New report shows legislative proposals could hurt cattle industry
October 6, 2021 By Kellan Heavican Filed Under: Ag economy, Ag Policy, Ag Regulations, Agriculture, Beef, Cattle, Congress, Economy, House Ag Committee, News, supply chain, USDA
The North American Meat Institute says a new report finds that government intervention in the cattle industry will cost livestock producers billions of dollars.
NAMI says one key finding in the 180-page study shows that mandated minimum negotiated cash trade would have a one-year, negative impact of $2.5 billion and $16 billion over a decade.

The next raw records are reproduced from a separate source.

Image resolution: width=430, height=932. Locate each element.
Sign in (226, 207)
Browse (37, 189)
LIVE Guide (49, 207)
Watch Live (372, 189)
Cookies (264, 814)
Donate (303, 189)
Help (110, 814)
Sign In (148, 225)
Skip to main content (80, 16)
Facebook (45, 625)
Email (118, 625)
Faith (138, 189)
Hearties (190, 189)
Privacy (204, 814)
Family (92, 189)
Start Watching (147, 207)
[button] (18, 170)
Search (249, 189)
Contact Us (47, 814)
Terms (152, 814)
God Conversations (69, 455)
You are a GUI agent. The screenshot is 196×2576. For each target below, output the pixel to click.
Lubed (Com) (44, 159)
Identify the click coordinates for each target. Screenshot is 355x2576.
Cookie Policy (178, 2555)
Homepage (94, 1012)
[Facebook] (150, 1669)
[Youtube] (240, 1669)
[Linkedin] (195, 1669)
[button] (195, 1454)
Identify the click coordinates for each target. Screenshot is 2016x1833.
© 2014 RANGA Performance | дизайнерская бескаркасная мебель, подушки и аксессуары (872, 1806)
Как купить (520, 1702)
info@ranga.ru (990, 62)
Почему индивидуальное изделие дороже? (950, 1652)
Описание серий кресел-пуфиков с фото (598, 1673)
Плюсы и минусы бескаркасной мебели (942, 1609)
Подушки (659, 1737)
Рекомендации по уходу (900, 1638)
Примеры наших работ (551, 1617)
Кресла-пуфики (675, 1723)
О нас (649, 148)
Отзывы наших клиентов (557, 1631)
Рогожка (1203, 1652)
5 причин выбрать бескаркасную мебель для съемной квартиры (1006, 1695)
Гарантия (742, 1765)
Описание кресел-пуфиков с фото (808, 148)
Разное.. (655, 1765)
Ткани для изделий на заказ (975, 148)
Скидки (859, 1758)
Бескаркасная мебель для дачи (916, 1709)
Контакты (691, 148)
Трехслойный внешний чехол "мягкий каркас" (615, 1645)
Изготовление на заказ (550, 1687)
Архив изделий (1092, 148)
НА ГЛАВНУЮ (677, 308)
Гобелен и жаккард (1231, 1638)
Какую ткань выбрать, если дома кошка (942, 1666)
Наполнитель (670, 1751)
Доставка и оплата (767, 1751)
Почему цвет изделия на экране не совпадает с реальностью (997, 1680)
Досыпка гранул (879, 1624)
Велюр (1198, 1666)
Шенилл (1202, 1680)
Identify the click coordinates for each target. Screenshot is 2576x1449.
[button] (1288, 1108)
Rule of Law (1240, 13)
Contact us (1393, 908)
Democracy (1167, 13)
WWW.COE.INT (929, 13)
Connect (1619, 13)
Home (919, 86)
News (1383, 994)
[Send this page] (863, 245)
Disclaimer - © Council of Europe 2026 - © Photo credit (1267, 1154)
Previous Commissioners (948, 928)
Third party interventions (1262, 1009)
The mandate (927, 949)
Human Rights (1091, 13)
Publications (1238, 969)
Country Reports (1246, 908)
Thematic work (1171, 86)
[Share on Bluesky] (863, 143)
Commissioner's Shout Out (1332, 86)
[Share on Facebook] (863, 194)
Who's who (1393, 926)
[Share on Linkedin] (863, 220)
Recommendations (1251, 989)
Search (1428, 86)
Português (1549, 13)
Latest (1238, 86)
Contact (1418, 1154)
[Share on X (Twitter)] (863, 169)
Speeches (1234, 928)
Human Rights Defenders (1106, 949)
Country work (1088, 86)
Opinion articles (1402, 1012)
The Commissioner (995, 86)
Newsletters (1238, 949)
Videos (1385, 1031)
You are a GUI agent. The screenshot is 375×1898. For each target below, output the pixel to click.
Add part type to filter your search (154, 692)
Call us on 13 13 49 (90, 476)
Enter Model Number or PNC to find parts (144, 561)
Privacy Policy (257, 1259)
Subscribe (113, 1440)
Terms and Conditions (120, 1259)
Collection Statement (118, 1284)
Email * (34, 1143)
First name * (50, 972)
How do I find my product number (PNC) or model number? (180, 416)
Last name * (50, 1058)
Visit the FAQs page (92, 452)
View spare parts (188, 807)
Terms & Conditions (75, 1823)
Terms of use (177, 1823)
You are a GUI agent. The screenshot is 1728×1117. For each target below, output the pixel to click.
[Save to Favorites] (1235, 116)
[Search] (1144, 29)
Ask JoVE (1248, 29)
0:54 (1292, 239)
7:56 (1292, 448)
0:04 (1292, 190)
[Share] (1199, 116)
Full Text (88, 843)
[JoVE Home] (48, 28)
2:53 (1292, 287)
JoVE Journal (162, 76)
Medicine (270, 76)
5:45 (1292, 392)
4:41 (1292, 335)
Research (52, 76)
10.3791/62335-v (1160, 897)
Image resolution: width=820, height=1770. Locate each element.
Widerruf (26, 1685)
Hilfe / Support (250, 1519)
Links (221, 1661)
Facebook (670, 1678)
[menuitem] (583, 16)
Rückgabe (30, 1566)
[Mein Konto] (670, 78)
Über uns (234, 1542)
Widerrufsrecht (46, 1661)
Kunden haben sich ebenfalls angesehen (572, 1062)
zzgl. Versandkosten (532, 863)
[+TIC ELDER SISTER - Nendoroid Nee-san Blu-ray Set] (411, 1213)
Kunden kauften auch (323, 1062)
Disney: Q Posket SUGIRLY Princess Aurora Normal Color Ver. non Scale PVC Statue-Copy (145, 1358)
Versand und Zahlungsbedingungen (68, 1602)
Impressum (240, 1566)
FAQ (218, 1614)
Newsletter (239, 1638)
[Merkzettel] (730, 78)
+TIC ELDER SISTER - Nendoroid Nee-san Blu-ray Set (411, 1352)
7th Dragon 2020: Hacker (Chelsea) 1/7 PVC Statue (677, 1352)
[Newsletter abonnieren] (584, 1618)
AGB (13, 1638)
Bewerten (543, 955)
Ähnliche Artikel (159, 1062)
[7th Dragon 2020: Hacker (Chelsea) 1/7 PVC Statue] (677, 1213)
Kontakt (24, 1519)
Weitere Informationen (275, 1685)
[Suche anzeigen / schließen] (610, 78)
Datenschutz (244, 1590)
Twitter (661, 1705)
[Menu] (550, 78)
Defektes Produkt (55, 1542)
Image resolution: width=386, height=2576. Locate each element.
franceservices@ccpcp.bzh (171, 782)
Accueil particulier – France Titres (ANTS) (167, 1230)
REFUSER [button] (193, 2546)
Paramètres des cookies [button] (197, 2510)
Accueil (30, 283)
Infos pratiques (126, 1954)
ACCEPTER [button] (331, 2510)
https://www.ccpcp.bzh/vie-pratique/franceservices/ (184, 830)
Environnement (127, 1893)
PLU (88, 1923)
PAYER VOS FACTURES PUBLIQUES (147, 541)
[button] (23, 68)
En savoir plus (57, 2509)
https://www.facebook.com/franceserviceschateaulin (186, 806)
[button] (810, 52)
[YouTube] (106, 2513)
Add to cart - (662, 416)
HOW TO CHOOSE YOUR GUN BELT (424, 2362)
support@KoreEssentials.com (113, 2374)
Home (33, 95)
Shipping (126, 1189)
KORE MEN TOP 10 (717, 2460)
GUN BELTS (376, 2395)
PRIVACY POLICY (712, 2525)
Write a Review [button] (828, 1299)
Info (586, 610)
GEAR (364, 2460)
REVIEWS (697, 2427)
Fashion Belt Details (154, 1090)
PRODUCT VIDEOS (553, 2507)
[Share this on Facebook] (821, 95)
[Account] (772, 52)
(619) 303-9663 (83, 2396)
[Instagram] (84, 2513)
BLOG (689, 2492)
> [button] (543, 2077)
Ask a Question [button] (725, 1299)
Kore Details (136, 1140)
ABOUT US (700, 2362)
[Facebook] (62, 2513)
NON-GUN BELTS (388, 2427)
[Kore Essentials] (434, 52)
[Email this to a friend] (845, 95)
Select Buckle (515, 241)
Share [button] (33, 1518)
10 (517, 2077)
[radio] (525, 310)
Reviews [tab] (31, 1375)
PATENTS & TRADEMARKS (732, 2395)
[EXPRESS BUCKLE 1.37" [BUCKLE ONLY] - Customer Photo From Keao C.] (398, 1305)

The report called “The U.S. Beef Supply Chain: Issues and Challenges,” is the result of a collaboration with Texas A&M’s Agricultural and Food Policy Center, national experts and the U.S. Department of Agriculture. It covers meat packing concentration, fed cattle pricing and capacity concerns.
The authors of the report say they urge “extreme caution” when considering changes to a system that has “rewarded high-quality beef production” while acknowledging regional differences.
Meat Institute President and CEO Julie Anna Potts says the analysis reflects that supply and demand have the most influence on the price of cattle and goods for consumers. She says legislative proposals will have unintended consequences on producers.
Thursday the House Agriculture Committee will hold the fourth Congressional hearing on beef and cattle markets.